▸ **Set of tasks**:
1. From the passage about the pain-blocking nerve-cooling device, list the physical parts of the new device that it describes.
2. Write the next part of the passage about the pain-blocking nerve-cooling device, starting right after its final sentence.

So that the cooling effect is induced, the device is built with tiny microfluidic channels. One channel comes with a liquid coolant (called the perfluoropentane). This already comes with a clinical approval as it contains an ultrasound contrast agent and it has also been used for pressurized inhalers. The second comes with a dry nitrogen, which is an inert gas. When the liquid and the gas flow towards one chamber, a reaction happens. The liquid immediately evaporates. At the same time, a tiny integrated sensor has been placed. This is able to monitor the temperature of the nerve to make sure it gives just the right amount of cold temperature. That’s because too much of it may damage the tissue.

“Excessive cooling can damage the nerve and the fragile tissues around it,” Rogers explained. “The duration and temperature of the cooling must therefore be controlled precisely. By monitoring the temperature at the nerve, the flow rates can be adjusted automatically to set a point that blocks pain in a reversible, safe manner.”

The Power of Its Precision

There are several other cooling therapies and nerve blockers that have been tested in experiments. These had limitations that the new device was able to answer and solve. Previously researchers have looked into cryotherapies. These needed to be injected into the body, but rather than targeting specific nerves, these were considered less precise. They cooled bigger tissue areas, which may possibly bring about unwanted effects like tissue damage and inflammation.

At its widest point, this new device is just 5 millimeters in width. One end has been designed with a cuff so that it is able to gently wrap itself around a single nerve. This means that there will be no need for stitches. Because it targets just the affected nerve, the device protects the areas around it from cooling. This means that you’re able to avoid unwanted side effects.

“You don’t want to inadvertently cool other nerves or the tissues that are unrelated to the nerve transmitting the painful stimuli,” MacEwan said. “We want to block the pain signals, not the nerves that control motor function and enables you to use your hand, for example.”

▸ **The data**:

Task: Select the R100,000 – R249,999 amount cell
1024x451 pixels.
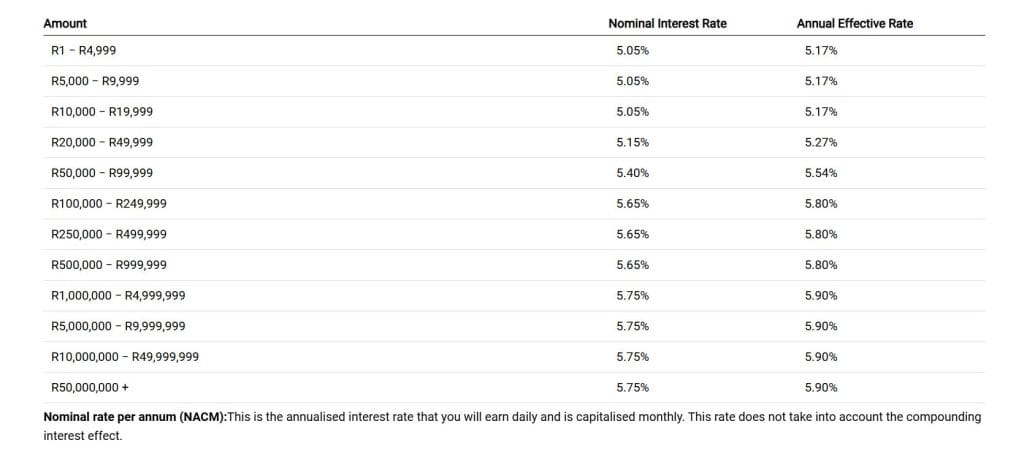Action: [x=108, y=204]
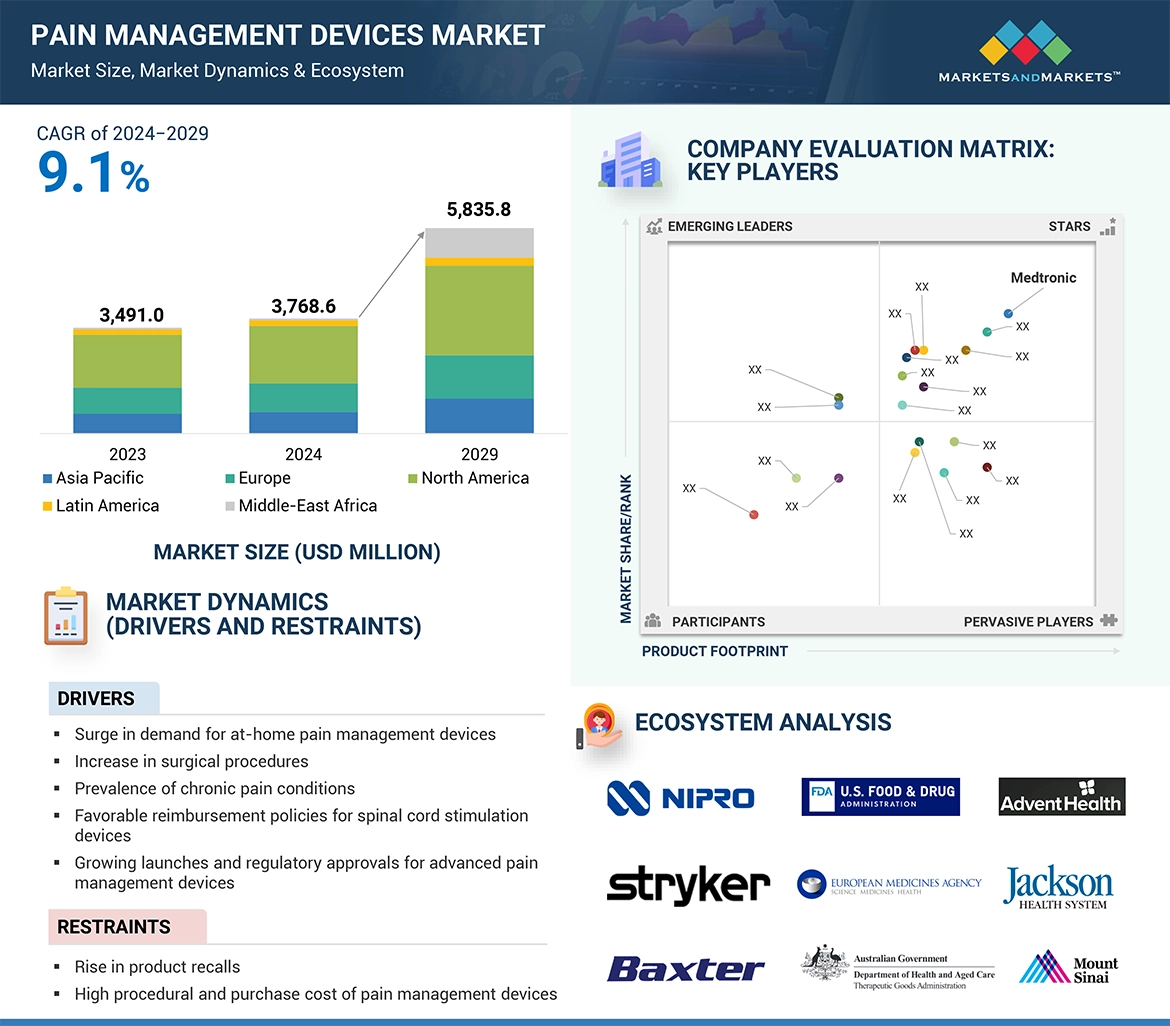This screenshot has width=1170, height=1026.
Task: Select the growth icon next to Emerging Leaders
Action: point(654,226)
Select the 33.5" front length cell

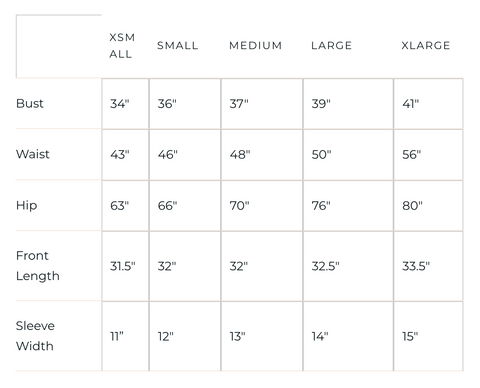428,266
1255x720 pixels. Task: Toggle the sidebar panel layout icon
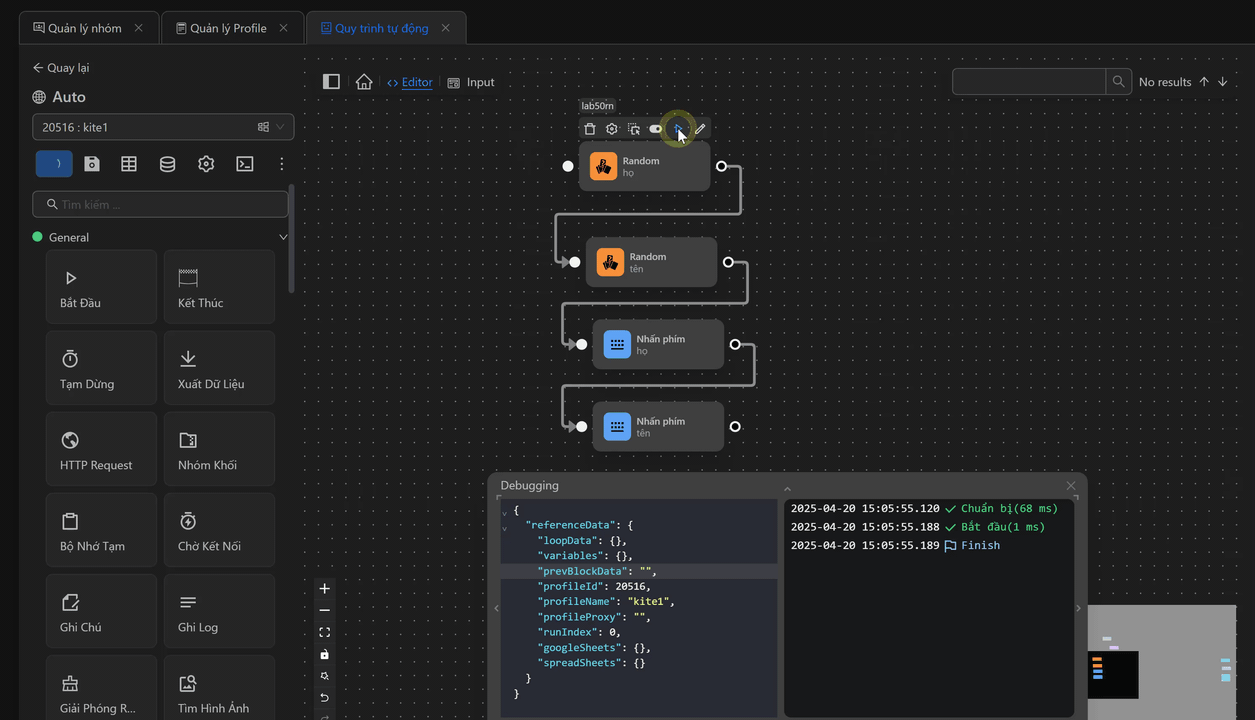(x=331, y=82)
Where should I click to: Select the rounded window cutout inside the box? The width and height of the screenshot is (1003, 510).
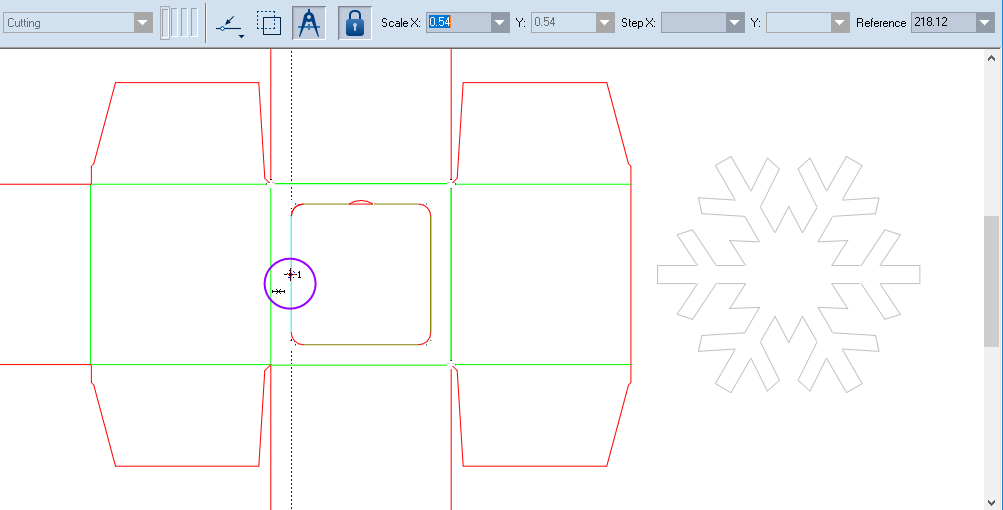click(430, 275)
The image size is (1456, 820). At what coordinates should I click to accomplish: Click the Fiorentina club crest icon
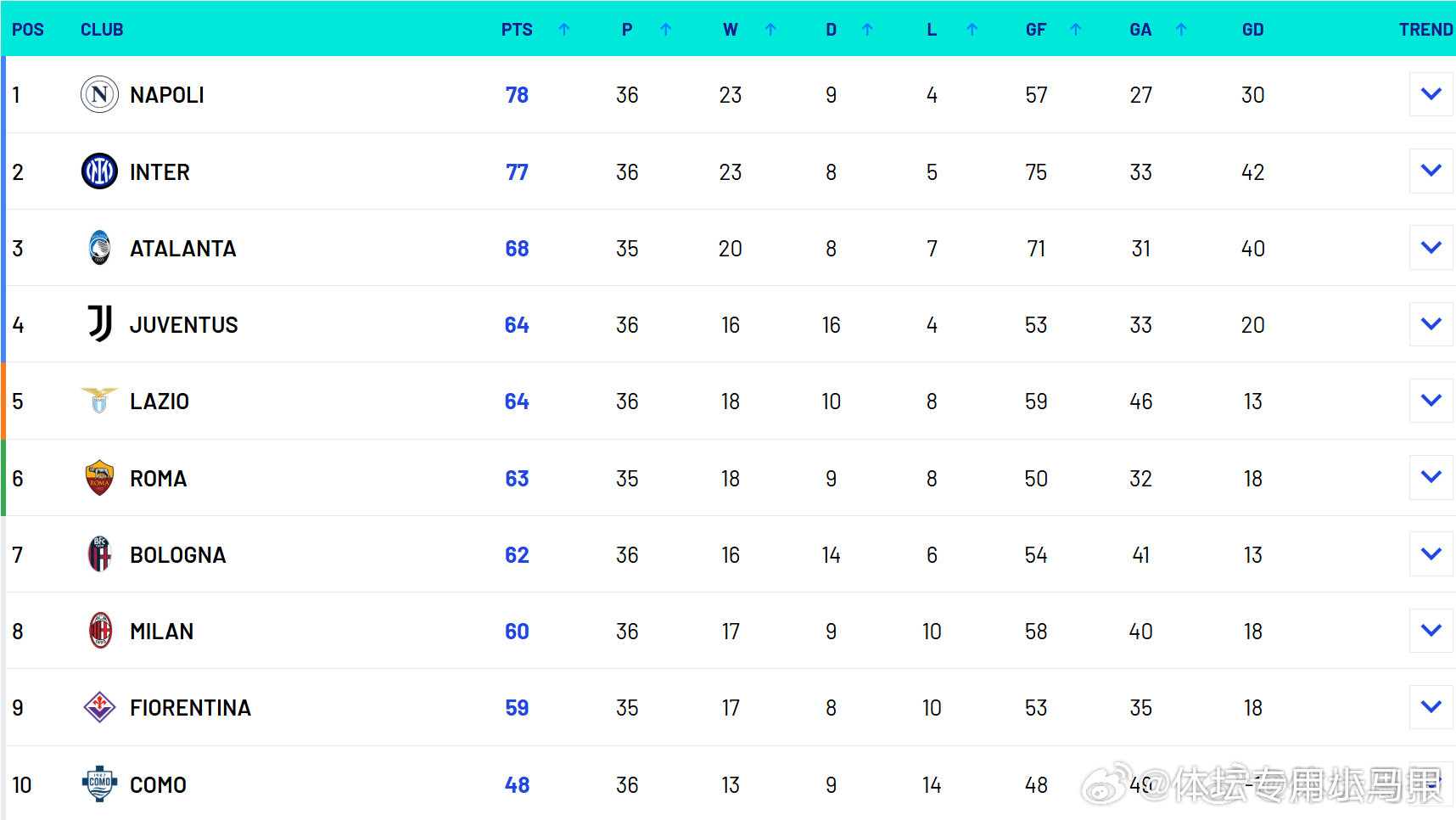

▸ **Written responses**:
1.
- Tiny microfluidic channels (one carrying the liquid coolant, the other dry nitrogen)
- The chamber that the liquid and the gas flow towards
- A tiny integrated sensor that monitors the temperature of the nerve
- A cuff at one end that wraps around a single nerve

2.
The researchers from previous studies have also looked into nerve blockers that make use of electrical stimulation to calm the pain. However, much like its predecessors, it also had its own set of limitations. “You can’t shut down a nerve with electrical stimulation without activating it first,” MacEwan shared. “That can cause additional pain or muscle contractions and is not ideal, from a patient’s perspective.”

The Pain Disappears

The new device is the third example of something bioresorbable. These came from the Rogers lab. The first device was a biodegradable implant that hastens nerve regeneration and the second one was a transient pacemaker.

Every component built into the device is biocompatible. The body’s biofluids can natural absorb it in just days or weeks. There’s no need for surgery or suture. Plus, these are completely safe, very much like the absorbable stitches surgeons have used. As for the device, it’s as thick as a sheet of paper. It’s also soft and elastic. This means that this is ideally perfect for nerve cooling and for treating areas that are considered to be highly sensitive.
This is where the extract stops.